The hint suggests looking at a random graph $G(n,p)$ for $n=10^9$ and $np = 2$. Since $d = np > 1$, such a graph is expected to have a giant component with size $S \cdot n$, where $S$ is a fixed point for the function $1 - e^{-2S}$; numerically, $S \sim 0.797$, which gives the answer 797 000 000.

That answer (or reasonably close values) is not accepted by expii. Of course, the process is not exactly the same as for a $G(n,p)$ graph, so maybe run some computer simulations first?

That I did (hint: you don't need to generate the whole graph, it is enough to know the total of people in the connected component; once you have $k$ people in there, each individual retweet independently has a probability $k/10^9$ of being suppressed). The experiments so far suggest an average proportion of around 85% of people in the giant connected component (and, fittingly with the E-R model, this is more like: 85% of the time, the retweets cover the whole graph; 15% of the time, they reach nobody). Correspondingly, I tried that value (850 000 000) and close values (because experimental imprecision). Then it escalated and I ended up trying everything between 650 000 000 and 1000 000 000. Of course none of these values is accepted.

So, my question is simple: am I really supposed to enter a number followed by six zeroes in this entry field, or should I simply enter the number of millions (i.e. a rounding of $|\mathrm{connected\ component}| / 10^6$) ? (expii problems are very often misleading in this way, in particular whenever the answer is a probability: it is never clear whether we are supposed to enter it as a percentage or as an element of [0,1]. This is a major problem in the formulation of the riddles right now).

• @Circonflexe

I seem to be having the same problem you did. Working with Mathematica I simulated some directed graphs, got the average in-drgree of the vertices (limited to a maximum of 1) and computed an answer of 865 million. I tried that answer and others around it, but the system rejects them all.

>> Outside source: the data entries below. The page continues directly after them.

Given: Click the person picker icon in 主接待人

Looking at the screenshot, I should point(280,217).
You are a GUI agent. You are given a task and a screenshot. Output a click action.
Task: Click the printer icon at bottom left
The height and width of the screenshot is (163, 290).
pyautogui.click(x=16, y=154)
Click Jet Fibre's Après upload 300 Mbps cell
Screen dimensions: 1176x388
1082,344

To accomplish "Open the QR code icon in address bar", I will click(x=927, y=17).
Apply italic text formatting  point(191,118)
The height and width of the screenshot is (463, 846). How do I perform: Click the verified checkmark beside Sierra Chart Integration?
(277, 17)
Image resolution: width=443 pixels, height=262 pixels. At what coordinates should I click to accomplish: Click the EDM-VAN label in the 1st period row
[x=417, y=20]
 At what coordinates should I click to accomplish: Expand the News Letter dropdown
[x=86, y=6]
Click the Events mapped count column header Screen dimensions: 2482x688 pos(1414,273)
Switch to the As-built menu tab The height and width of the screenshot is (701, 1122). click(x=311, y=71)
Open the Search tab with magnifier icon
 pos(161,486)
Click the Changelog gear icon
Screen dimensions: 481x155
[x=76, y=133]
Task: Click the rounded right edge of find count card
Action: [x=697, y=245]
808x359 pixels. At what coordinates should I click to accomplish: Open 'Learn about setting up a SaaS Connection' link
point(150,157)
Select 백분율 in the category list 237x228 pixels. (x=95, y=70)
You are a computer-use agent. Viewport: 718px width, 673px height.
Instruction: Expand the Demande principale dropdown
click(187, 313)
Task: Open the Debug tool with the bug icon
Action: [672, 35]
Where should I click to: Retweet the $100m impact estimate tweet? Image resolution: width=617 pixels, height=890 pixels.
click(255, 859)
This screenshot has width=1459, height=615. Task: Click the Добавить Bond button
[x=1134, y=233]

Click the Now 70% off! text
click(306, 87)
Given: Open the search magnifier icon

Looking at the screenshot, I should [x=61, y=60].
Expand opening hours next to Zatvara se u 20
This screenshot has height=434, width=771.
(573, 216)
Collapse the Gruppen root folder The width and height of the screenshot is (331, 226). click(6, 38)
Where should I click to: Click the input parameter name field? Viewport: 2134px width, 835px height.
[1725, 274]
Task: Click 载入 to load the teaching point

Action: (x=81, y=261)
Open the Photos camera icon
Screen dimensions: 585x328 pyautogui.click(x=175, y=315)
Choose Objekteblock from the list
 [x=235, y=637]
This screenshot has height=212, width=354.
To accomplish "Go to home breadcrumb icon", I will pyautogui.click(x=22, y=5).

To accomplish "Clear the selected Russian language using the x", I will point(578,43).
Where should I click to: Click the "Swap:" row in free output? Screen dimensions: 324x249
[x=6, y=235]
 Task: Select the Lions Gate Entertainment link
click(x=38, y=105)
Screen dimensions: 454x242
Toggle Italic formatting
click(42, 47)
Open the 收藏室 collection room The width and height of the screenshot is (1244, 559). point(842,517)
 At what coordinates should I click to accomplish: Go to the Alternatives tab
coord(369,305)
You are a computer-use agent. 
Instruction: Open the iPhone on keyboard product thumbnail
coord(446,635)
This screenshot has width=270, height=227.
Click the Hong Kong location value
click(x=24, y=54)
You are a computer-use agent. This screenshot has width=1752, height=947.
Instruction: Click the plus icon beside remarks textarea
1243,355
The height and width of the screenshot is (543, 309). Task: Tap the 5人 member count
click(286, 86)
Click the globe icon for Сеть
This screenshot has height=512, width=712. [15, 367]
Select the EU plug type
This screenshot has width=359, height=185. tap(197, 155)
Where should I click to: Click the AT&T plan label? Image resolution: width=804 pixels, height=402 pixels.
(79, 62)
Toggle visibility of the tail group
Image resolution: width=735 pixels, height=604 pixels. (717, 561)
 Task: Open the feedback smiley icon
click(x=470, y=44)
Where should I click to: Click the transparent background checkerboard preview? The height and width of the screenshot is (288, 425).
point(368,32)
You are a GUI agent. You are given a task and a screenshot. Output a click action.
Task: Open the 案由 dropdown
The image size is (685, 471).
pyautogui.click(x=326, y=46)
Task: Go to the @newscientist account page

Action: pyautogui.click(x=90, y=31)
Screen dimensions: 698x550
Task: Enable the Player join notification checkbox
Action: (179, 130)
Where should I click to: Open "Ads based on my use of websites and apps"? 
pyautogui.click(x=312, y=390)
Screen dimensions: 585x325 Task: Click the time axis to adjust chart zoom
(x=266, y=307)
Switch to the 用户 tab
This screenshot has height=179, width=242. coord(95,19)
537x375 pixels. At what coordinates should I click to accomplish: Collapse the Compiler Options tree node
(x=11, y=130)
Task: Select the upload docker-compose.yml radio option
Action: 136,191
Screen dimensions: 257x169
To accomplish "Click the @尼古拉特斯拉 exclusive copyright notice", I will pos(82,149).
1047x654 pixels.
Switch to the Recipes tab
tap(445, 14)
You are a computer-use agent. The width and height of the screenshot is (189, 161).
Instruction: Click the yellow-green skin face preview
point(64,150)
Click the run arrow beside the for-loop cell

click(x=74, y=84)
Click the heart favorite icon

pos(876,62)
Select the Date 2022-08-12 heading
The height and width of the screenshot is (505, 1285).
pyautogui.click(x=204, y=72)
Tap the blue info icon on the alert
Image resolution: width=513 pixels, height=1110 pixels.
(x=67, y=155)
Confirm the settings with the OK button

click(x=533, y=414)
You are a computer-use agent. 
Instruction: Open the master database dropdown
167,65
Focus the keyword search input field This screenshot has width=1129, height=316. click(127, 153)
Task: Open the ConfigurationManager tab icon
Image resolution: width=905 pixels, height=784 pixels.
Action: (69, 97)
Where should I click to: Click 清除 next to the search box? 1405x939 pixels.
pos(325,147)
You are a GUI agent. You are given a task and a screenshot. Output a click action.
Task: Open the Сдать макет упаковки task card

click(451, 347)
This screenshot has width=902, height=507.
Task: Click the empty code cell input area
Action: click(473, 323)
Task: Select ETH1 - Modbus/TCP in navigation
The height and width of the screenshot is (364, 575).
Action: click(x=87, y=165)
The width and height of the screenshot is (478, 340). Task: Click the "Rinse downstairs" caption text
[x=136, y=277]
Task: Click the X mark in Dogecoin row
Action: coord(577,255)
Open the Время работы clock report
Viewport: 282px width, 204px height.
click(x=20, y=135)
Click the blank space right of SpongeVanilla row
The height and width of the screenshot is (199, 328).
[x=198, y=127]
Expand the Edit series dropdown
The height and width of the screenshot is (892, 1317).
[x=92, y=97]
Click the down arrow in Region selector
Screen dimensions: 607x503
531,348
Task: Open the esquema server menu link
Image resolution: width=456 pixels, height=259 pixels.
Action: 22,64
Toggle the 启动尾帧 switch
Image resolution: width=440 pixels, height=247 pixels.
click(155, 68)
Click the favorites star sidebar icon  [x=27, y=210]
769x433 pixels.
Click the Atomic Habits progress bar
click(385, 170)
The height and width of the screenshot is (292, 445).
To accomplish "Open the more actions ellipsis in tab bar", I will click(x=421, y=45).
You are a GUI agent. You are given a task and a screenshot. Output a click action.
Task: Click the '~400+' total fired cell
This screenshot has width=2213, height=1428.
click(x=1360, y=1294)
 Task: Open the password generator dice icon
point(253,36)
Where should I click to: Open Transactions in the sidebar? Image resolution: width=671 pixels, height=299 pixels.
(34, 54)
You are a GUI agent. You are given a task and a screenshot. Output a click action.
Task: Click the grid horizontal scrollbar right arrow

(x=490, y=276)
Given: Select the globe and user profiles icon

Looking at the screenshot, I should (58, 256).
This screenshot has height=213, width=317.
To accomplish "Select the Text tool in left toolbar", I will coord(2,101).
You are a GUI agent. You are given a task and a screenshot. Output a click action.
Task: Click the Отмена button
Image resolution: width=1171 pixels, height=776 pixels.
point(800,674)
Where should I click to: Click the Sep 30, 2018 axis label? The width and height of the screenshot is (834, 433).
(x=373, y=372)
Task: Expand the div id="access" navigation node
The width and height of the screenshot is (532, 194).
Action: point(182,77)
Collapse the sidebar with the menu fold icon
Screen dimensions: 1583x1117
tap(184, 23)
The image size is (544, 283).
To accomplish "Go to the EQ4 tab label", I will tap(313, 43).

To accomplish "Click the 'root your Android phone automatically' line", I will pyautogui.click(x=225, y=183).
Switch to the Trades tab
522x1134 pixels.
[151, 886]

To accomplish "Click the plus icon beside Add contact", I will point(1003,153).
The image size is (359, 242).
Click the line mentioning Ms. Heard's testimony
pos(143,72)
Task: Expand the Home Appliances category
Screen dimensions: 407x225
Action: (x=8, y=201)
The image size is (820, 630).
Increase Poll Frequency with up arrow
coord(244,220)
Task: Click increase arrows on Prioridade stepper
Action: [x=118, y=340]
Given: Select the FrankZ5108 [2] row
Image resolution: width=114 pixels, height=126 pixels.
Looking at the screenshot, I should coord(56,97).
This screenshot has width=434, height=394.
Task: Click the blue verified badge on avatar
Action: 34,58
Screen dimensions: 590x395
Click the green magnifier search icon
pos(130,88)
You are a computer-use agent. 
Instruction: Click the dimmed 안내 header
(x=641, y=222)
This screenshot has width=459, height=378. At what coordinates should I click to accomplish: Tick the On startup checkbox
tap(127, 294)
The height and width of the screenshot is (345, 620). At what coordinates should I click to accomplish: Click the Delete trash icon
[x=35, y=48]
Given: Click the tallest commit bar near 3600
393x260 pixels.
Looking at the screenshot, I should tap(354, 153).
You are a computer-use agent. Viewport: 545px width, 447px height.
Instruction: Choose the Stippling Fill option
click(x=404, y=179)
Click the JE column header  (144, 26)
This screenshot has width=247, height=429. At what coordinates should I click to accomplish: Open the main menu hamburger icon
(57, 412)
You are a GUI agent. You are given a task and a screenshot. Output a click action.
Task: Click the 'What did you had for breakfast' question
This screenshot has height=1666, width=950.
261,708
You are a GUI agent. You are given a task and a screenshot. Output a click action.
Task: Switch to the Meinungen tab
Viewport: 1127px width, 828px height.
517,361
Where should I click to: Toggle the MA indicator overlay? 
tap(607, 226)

• Hi all! Thank you for bringing this up on this forum! There is indeed an issue with that problem right now. I originally thought it was significantly simpler than it actually is. The problem is actually much more mathematically interesting.

It turns out that the answer is not simply recoverable from the giant component size of an Erdos-Renyi graph, as I originally had thought. That's due in a large part to the fact that the out-degree distribution in the breadth-first exploration is not Poisson(2). Instead, it has a very discrete distribution, and is either 0 or 200. Although the expected value is 2, the end result is very different.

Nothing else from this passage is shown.